Stored data entries

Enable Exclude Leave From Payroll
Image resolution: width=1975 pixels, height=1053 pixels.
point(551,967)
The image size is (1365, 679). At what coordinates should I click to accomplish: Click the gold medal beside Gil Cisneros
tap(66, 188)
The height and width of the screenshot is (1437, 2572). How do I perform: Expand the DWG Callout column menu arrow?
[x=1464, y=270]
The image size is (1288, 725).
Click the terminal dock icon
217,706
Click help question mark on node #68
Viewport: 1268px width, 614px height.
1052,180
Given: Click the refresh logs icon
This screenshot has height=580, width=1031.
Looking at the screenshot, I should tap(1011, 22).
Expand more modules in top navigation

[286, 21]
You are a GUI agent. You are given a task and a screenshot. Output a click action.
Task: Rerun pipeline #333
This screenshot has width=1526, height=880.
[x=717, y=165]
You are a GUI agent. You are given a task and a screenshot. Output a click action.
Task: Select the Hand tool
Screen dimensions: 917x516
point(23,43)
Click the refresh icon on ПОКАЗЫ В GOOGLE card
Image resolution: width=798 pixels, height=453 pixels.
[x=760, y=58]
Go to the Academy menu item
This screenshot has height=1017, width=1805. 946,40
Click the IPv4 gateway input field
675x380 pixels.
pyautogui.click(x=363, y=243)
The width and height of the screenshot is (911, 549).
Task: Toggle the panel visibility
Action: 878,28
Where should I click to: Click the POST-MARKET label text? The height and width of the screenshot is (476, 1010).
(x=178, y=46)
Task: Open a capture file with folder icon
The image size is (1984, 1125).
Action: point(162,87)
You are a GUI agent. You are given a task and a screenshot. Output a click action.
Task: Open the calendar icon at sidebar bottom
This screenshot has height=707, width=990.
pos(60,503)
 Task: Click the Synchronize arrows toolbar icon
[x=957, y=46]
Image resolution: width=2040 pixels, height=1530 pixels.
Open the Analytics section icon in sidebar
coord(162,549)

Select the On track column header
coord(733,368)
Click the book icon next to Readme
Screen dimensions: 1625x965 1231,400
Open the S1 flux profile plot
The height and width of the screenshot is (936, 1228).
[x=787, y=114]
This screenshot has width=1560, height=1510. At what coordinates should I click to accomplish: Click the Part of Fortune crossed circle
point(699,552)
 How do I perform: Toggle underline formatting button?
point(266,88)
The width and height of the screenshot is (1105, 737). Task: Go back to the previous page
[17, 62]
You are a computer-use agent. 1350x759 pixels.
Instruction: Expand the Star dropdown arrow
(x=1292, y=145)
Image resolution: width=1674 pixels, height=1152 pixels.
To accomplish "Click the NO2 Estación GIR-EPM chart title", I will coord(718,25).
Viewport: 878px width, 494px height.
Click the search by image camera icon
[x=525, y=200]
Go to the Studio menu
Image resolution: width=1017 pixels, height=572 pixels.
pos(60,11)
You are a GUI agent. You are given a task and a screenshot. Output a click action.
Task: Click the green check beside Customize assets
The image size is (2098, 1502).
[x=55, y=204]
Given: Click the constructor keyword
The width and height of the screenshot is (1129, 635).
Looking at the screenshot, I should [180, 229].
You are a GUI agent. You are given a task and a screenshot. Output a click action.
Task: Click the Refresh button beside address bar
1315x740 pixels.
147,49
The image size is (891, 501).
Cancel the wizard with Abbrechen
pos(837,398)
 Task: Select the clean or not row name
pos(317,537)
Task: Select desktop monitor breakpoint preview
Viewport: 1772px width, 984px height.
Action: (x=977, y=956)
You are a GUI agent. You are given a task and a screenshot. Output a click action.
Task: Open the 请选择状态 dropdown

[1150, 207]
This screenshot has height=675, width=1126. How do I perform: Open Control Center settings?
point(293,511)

▸ Aim of the exercise
Retype the records that precede this task, keeping them exactly the same.

▸ Your response
Enable Exclude Leave From Payroll
Image resolution: width=1975 pixels, height=1053 pixels.
point(551,967)
The image size is (1365, 679). At what coordinates should I click to accomplish: Click the gold medal beside Gil Cisneros
tap(66, 188)
The height and width of the screenshot is (1437, 2572). How do I perform: Expand the DWG Callout column menu arrow?
[x=1464, y=270]
The image size is (1288, 725).
Click the terminal dock icon
217,706
Click help question mark on node #68
Viewport: 1268px width, 614px height.
1052,180
Given: Click the refresh logs icon
This screenshot has height=580, width=1031.
Looking at the screenshot, I should tap(1011, 22).
Expand more modules in top navigation

[286, 21]
You are a GUI agent. You are given a task and a screenshot. Output a click action.
Task: Rerun pipeline #333
This screenshot has width=1526, height=880.
[x=717, y=165]
You are a GUI agent. You are given a task and a screenshot. Output a click action.
Task: Select the Hand tool
Screen dimensions: 917x516
point(23,43)
Click the refresh icon on ПОКАЗЫ В GOOGLE card
Image resolution: width=798 pixels, height=453 pixels.
[x=760, y=58]
Go to the Academy menu item
This screenshot has height=1017, width=1805. 946,40
Click the IPv4 gateway input field
675x380 pixels.
pyautogui.click(x=363, y=243)
The width and height of the screenshot is (911, 549).
Task: Toggle the panel visibility
Action: 878,28
Where should I click to: Click the POST-MARKET label text? The height and width of the screenshot is (476, 1010).
(x=178, y=46)
Task: Open a capture file with folder icon
The image size is (1984, 1125).
Action: point(162,87)
You are a GUI agent. You are given a task and a screenshot. Output a click action.
Task: Open the calendar icon at sidebar bottom
This screenshot has height=707, width=990.
pos(60,503)
 Task: Click the Synchronize arrows toolbar icon
[x=957, y=46]
Image resolution: width=2040 pixels, height=1530 pixels.
Open the Analytics section icon in sidebar
coord(162,549)

Select the On track column header
coord(733,368)
Click the book icon next to Readme
Screen dimensions: 1625x965 1231,400
Open the S1 flux profile plot
The height and width of the screenshot is (936, 1228).
[x=787, y=114]
This screenshot has width=1560, height=1510. At what coordinates should I click to accomplish: Click the Part of Fortune crossed circle
point(699,552)
 How do I perform: Toggle underline formatting button?
point(266,88)
The width and height of the screenshot is (1105, 737). Task: Go back to the previous page
[17, 62]
You are a computer-use agent. 1350x759 pixels.
Instruction: Expand the Star dropdown arrow
(x=1292, y=145)
Image resolution: width=1674 pixels, height=1152 pixels.
To accomplish "Click the NO2 Estación GIR-EPM chart title", I will coord(718,25).
Viewport: 878px width, 494px height.
Click the search by image camera icon
[x=525, y=200]
Go to the Studio menu
Image resolution: width=1017 pixels, height=572 pixels.
pos(60,11)
You are a GUI agent. You are given a task and a screenshot. Output a click action.
Task: Click the green check beside Customize assets
The image size is (2098, 1502).
[x=55, y=204]
Given: Click the constructor keyword
The width and height of the screenshot is (1129, 635).
Looking at the screenshot, I should [180, 229].
You are a GUI agent. You are given a task and a screenshot. Output a click action.
Task: Click the Refresh button beside address bar
1315x740 pixels.
147,49
The image size is (891, 501).
Cancel the wizard with Abbrechen
pos(837,398)
 Task: Select the clean or not row name
pos(317,537)
Task: Select desktop monitor breakpoint preview
Viewport: 1772px width, 984px height.
Action: (x=977, y=956)
You are a GUI agent. You are given a task and a screenshot. Output a click action.
Task: Open the 请选择状态 dropdown

[1150, 207]
This screenshot has height=675, width=1126. How do I perform: Open Control Center settings?
point(293,511)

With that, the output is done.